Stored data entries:
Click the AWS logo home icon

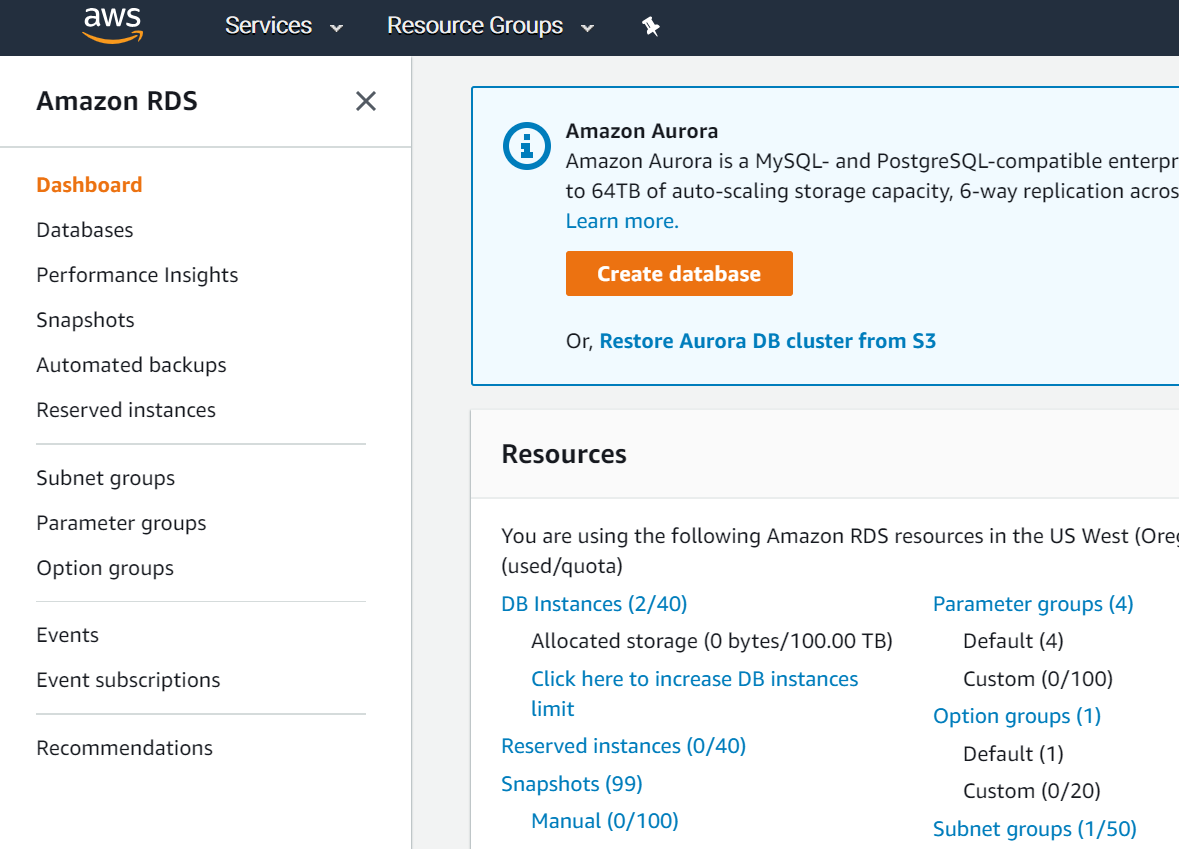click(113, 25)
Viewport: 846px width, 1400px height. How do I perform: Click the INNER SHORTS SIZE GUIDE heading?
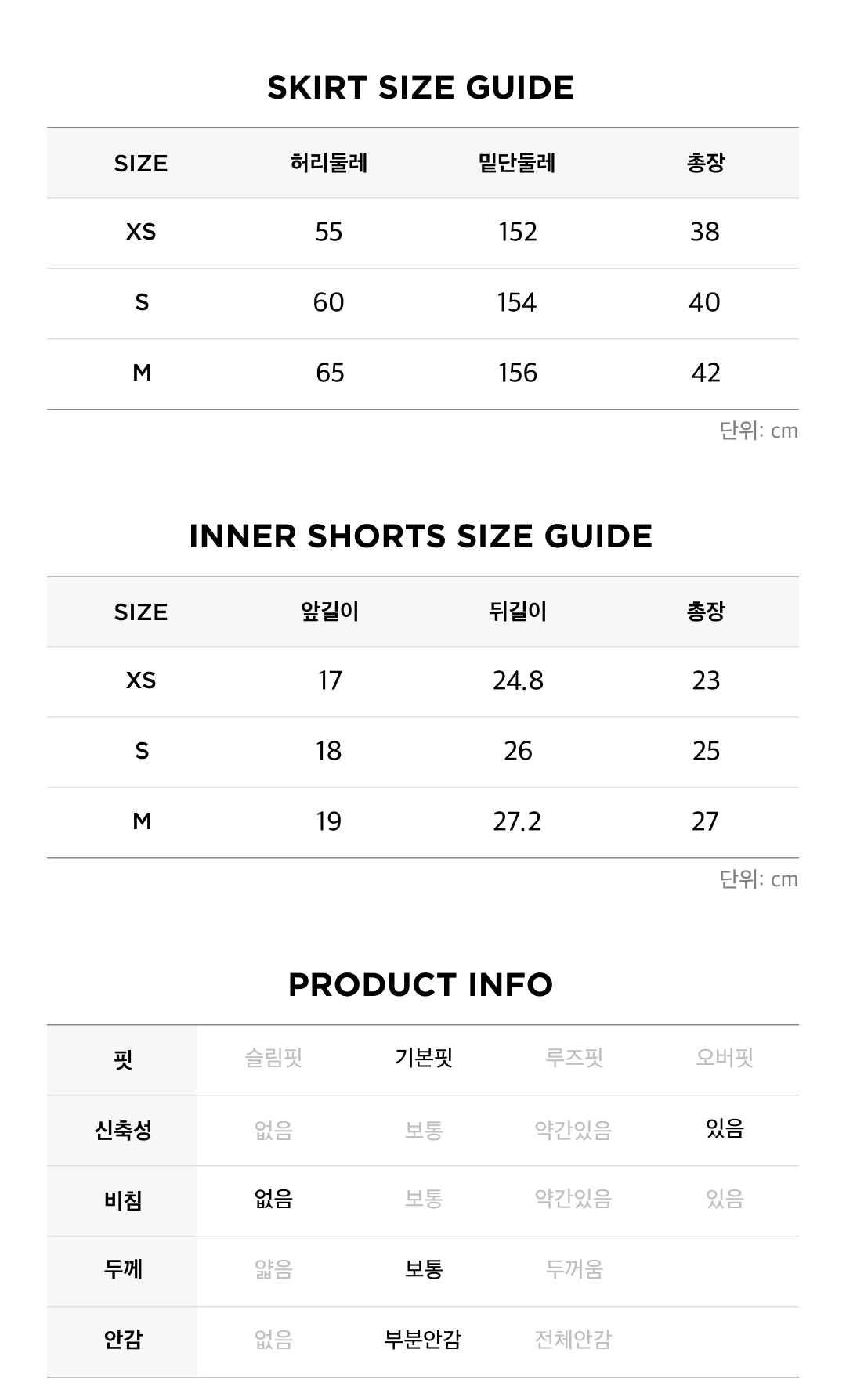[421, 536]
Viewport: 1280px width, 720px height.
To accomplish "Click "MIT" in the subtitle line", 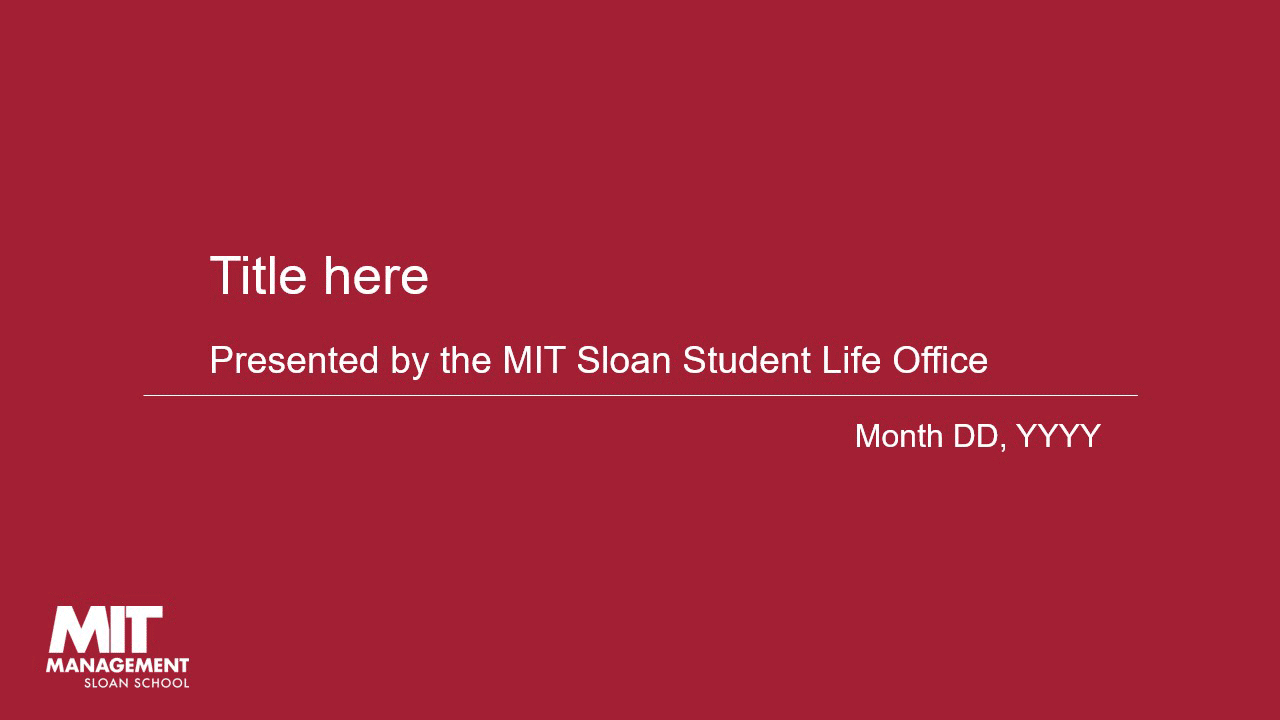I will 534,360.
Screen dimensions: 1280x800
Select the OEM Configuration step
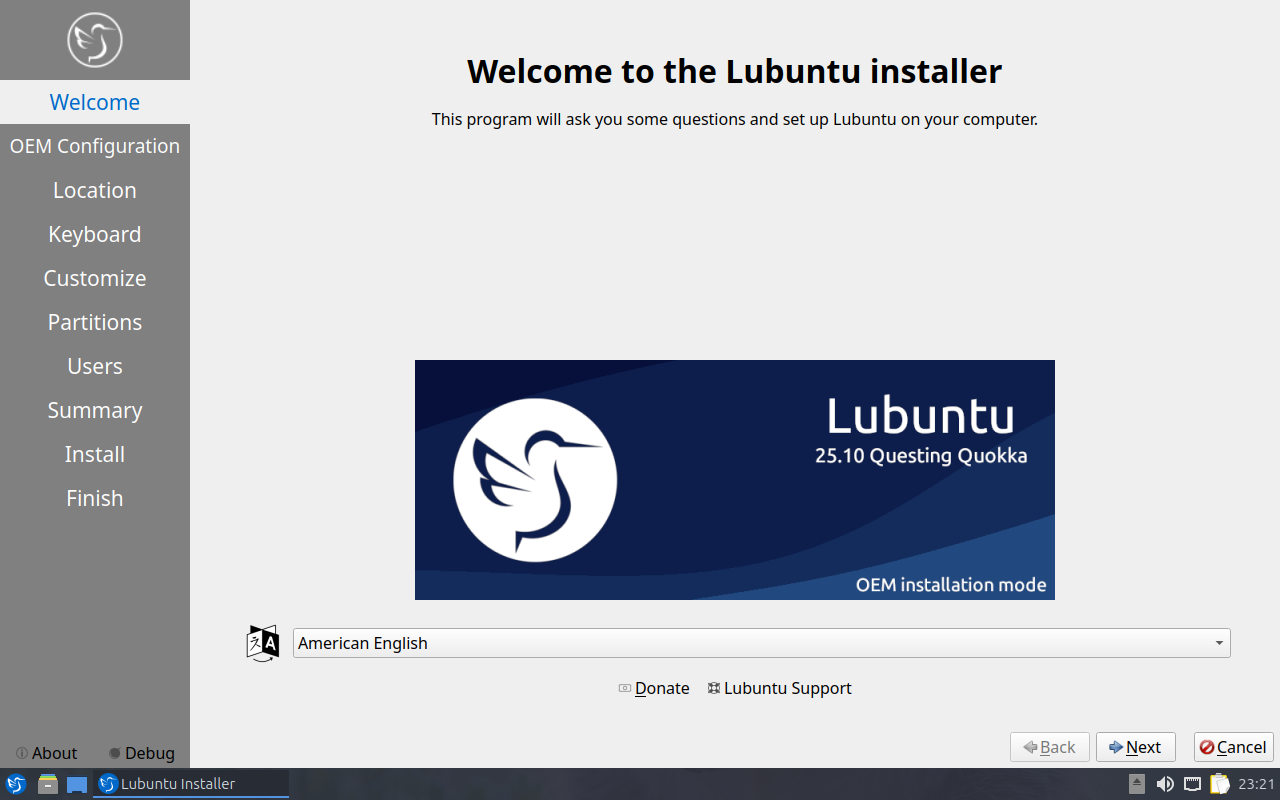(95, 146)
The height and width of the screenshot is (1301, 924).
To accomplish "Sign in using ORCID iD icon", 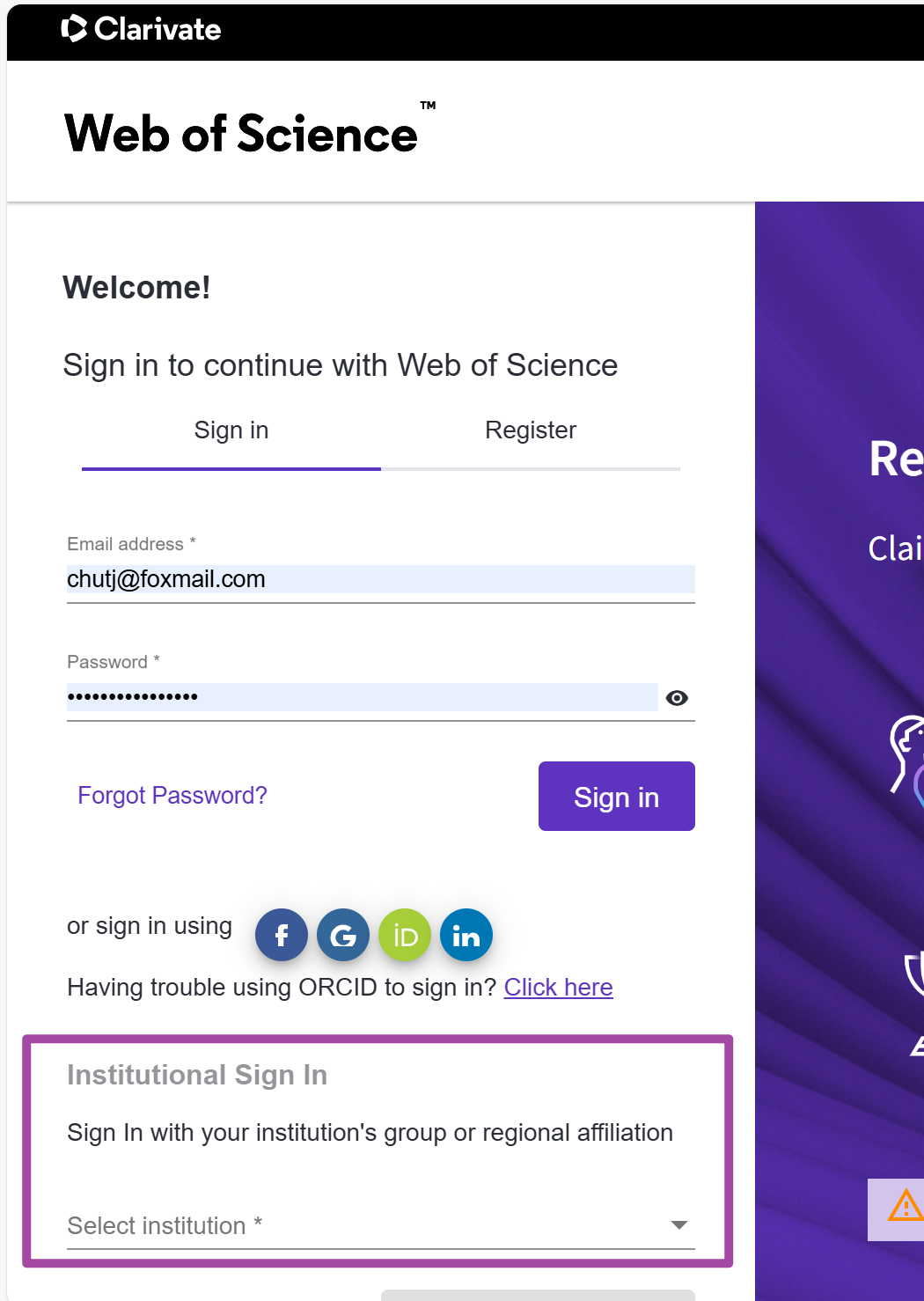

> ACTION ITEM
The response must restate exactly the lines from the one containing "The height and" through the end of the records above and must leave out all pictures.

> PROBLEM SOLUTION
The height and width of the screenshot is (1301, 924).
To accomplish "Sign in using ORCID iD icon", 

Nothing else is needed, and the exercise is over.